The eMotion sports sedan has become the Fisker Ocean SUV. And the original ultracapacitor energy storage sedan has, by now, shifted to conventional lithium-ion batteries which, Fisker anticipates, should yield 250 to 300 miles once the EPA does its testing.
One of the most significant shifts, however, is the move away from using a unique vehicle platform to borrowing one from Volkswagen. The MEB architecture will anchor dozens of products sold under the VW, Seat, Skoda and Audi badges. And it also will be used for one or more Ford BEVs as part of a joint venture between the two industry giants. Now, it will underpin the Ocean, as well, and possibly other planned Fisker products.

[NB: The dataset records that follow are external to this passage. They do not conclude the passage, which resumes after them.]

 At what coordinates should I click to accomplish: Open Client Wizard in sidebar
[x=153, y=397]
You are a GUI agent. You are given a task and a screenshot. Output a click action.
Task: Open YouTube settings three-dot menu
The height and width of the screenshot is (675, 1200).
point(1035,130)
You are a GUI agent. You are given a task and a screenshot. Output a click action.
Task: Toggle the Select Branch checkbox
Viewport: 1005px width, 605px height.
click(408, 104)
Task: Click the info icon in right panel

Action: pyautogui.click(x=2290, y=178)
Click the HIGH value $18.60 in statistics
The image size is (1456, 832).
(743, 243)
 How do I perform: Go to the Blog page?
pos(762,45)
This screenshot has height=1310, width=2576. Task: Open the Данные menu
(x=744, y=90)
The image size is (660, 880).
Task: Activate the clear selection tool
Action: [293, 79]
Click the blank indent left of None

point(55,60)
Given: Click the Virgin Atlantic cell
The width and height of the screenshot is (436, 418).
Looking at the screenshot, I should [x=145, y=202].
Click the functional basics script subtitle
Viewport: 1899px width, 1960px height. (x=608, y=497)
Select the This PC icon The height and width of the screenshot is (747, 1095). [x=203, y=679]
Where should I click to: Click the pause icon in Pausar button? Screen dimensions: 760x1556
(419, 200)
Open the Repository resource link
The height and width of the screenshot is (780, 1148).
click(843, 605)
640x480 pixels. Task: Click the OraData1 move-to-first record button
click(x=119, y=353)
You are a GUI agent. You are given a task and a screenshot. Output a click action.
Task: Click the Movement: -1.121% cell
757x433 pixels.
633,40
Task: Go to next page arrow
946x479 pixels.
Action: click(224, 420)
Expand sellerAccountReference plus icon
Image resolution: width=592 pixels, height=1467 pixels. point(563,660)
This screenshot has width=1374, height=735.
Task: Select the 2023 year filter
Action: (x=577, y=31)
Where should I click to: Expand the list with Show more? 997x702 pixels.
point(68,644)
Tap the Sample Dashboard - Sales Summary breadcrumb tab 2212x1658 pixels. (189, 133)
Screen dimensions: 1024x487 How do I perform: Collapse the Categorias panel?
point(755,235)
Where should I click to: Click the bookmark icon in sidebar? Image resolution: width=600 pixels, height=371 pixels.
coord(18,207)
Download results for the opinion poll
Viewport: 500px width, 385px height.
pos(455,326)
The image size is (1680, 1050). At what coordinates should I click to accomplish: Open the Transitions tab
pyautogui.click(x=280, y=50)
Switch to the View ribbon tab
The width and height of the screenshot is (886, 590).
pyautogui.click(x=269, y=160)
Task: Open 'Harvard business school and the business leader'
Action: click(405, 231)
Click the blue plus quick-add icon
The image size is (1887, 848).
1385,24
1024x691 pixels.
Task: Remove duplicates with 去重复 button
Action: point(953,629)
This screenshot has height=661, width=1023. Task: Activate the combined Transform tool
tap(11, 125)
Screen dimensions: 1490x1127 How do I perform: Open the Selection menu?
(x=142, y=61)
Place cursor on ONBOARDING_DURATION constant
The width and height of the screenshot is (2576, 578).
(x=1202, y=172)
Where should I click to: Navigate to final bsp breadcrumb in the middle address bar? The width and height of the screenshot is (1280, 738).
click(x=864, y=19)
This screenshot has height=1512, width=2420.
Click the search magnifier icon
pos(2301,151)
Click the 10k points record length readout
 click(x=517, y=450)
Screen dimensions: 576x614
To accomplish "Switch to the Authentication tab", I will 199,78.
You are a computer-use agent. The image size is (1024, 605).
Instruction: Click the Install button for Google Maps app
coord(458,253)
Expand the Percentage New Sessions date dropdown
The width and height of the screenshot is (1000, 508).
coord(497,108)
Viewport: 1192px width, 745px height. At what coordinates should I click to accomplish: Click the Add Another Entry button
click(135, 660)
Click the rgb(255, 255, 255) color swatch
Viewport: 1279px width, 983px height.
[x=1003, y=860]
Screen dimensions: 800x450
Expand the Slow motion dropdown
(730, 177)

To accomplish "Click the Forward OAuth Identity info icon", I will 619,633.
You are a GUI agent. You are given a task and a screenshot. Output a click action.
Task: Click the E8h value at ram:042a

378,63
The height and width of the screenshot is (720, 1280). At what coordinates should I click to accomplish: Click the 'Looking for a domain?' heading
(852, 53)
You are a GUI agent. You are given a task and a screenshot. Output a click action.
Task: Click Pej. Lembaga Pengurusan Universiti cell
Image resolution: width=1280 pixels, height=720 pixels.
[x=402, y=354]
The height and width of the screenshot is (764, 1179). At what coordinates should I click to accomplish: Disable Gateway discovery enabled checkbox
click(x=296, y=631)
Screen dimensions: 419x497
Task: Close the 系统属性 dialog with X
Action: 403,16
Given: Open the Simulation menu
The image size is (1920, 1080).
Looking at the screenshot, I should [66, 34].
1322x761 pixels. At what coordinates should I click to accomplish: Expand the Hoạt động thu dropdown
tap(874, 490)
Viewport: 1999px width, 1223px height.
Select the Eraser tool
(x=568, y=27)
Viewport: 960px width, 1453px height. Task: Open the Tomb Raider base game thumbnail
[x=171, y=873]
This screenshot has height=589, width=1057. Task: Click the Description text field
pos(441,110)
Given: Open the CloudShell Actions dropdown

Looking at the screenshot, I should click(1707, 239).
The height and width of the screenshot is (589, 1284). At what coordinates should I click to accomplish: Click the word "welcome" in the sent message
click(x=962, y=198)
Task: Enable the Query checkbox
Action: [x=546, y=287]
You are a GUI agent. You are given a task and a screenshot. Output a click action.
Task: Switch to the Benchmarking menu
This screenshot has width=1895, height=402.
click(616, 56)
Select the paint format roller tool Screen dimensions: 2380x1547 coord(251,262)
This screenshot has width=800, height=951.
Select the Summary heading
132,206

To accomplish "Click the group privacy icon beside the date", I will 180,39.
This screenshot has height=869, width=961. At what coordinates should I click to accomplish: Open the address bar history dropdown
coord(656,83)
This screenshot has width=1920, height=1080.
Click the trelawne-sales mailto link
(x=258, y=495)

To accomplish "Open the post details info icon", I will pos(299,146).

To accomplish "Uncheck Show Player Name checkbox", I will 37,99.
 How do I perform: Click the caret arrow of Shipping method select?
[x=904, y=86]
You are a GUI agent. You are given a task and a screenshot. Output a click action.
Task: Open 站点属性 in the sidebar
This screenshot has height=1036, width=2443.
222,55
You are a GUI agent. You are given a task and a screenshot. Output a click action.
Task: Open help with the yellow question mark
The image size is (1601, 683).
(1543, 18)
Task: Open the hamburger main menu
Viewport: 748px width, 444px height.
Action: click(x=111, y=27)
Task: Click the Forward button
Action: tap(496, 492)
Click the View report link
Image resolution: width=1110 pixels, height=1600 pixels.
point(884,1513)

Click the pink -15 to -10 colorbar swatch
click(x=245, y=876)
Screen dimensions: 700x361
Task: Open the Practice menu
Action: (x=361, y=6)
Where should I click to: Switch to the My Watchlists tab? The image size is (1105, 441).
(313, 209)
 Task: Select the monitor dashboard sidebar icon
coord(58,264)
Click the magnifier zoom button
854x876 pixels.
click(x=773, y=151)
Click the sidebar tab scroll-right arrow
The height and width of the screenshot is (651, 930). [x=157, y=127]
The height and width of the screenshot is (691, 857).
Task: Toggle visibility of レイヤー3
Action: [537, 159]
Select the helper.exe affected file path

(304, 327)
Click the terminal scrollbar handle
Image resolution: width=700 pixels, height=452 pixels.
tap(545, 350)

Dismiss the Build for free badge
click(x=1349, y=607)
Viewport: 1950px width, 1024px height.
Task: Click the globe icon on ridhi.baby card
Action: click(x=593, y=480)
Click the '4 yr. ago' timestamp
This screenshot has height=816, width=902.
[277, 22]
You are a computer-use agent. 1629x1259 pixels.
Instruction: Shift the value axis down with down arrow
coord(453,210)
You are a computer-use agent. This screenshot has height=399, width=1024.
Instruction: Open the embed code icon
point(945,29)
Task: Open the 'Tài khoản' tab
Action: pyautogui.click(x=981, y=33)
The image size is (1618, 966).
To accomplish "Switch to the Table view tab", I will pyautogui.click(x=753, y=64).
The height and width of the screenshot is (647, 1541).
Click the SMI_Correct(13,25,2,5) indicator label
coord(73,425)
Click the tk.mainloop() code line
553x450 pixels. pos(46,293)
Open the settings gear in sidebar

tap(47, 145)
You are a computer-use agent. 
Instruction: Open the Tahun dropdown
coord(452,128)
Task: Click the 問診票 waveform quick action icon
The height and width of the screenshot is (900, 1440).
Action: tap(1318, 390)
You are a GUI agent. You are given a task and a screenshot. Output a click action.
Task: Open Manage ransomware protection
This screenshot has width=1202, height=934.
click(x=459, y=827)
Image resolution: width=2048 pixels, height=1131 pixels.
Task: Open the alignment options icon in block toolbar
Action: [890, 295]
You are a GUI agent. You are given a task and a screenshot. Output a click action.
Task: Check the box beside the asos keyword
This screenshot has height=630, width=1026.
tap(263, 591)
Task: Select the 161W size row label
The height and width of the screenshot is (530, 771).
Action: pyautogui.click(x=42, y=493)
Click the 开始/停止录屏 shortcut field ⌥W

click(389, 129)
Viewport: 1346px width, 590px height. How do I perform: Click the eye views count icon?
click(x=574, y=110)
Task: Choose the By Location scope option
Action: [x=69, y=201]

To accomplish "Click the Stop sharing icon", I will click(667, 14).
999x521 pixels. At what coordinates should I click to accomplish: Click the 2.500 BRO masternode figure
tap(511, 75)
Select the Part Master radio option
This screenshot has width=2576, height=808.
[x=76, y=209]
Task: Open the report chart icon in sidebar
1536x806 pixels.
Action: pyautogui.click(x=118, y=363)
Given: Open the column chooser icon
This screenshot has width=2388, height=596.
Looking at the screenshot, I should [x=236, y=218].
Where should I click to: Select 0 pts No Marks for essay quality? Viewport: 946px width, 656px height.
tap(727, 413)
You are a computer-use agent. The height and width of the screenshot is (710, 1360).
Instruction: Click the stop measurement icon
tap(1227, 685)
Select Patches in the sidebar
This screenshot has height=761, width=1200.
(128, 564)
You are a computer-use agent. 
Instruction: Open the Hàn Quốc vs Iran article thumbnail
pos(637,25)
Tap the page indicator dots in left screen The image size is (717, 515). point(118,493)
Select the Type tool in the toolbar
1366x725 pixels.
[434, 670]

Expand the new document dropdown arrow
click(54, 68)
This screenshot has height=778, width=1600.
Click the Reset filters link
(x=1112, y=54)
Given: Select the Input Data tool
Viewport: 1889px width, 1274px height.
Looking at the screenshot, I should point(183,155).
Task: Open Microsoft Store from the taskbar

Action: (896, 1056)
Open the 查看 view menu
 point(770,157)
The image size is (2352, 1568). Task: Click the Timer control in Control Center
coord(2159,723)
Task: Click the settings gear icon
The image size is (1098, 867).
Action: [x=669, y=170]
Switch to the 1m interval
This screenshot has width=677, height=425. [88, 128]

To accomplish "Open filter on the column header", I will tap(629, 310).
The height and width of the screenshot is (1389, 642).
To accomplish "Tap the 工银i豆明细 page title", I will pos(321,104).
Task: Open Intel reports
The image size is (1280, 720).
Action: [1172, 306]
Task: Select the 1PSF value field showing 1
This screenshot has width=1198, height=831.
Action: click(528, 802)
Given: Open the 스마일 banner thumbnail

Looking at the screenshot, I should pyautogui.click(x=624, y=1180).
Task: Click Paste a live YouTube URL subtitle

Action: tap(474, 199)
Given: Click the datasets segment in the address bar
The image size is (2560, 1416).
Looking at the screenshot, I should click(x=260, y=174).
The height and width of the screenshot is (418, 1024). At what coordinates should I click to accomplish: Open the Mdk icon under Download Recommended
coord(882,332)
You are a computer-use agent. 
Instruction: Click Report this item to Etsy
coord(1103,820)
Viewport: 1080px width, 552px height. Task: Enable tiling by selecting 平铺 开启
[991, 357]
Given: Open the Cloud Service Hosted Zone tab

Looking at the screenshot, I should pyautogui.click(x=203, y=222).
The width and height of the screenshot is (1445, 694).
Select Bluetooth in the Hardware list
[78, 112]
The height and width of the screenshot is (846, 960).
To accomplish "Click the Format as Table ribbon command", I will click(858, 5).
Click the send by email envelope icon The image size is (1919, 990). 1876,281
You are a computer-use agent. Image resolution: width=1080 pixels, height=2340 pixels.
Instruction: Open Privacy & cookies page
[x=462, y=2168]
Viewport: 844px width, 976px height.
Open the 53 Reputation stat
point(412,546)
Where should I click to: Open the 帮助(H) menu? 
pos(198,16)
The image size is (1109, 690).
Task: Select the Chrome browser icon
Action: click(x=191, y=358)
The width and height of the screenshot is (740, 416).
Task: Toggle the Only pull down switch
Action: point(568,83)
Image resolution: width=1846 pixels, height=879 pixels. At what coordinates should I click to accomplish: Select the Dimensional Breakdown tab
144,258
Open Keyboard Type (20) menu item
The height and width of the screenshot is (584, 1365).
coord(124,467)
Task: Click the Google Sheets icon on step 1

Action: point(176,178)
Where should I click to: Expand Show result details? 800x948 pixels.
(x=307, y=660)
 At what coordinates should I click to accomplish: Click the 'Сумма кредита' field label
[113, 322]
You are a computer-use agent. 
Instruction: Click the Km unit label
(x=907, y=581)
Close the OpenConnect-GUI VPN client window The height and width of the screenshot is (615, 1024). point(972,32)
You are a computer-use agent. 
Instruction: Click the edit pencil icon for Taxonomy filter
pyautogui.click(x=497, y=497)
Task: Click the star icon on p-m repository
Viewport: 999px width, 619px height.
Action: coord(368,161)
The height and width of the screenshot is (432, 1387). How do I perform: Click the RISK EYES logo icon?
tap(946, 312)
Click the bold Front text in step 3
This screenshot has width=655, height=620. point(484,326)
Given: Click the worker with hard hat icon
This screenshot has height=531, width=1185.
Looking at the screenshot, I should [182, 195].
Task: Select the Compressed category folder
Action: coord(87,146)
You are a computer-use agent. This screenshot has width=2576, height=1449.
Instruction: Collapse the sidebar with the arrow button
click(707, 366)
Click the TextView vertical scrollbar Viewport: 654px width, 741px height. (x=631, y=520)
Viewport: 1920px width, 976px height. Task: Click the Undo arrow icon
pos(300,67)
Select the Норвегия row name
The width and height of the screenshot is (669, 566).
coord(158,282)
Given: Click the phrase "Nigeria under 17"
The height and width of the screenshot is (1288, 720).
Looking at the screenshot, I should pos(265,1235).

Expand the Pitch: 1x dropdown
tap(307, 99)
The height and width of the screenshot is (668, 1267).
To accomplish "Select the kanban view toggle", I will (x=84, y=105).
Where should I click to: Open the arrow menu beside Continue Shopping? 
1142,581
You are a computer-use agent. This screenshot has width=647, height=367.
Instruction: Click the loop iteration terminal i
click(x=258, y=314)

In an early Friday interview after he returning from his morning run, Fisker told TheDetroitBureau.com he was surprised that the story didn’t get out earlier because the Ocean EV revealed in Las Vegas was already based on the MEB platform.
That move runs counter to what other new entrants into the EV market are doing, from Tesla to Lucid to Rivian, all opting to develop their own skateboard style platforms. But, in a tweet, Henrik Fisker hinted at his logic noting that he can benefit from the economies of scale of “using MEB platform (millions volume) pricing.”
Because of that volume, the approach will cost “only a couple percent” more for the hardware than producing a unique Fisker architecture, the CEO explained, quickly emphasizing that there are other advantages.
While Fisker would not say where the Ocean will be assembled, he did say that it will not roll off the company’s own assembly line. That will further offset any cost penalties, he claimed. “I’d rather pay a little profit margin to someone else to manufacture our car … because we don’t have to raise a couple billion for our own plant.”
Working out of an existing plant could mean a faster production ramp-up than with a new factory, Fisker suggested, adding that it also could help prevent the sort of ongoing quality and reliability problems that have long plagued Tesla which was recently named the lowest-quality brand on the annual J.D. Power Initial Quality Study.
Whether Fisker will turn to VW or another automaker or, perhaps, a contract assembler like Magna, the entrepreneur wouldn’t say. But he noted that “there is plenty of excess capacity in the industry,” and recent studies suggest there will be even more in the near-term, LMC Automotive, among others, forecasting global vehicle sales will tumble as much as 20 to 25% due to the coronavirus pandemic.
“I think there’s going to be a huge disruption in the industry as it goes electric and that will see a level of collaboration as you have never seen before,” added Fisker.
And he’s not alone. There have never been as many joint ventures and alliances between erstwhile competitors. Ford and VW actually have an array of tie-ups covering EVs, autonomous vehicles and other projects. Cat-and-dog rivals BMW and Mercedes-Benz have found numerous ways to work together, and the list goes on and on and on.
While Fisker made only passing mention to the disastrous collapse of his first EV company, it was clear he has tried to learn some critical lessons. “I decided to climb out of the automotive box and look back in to see what is needed to revolutionize the industry as it goes electric.”
While that might sound pompous, Fisker has struck a resonant chord. As was announced this week, Fisker Inc. will merge with Spartan Energy Acquisition Corp., a shell company formed by Apollo Global Management Inc., and then move to an initial public offering on the New York Stock Exchange. The deal is expected to be completed during the fourth quarter of this year, and there has been speculation among analysts it could value the start-up at somewhere around $3 billion. All that, of course, will depend on a variety of factors, starting with the worsening pandemics impact on the economy.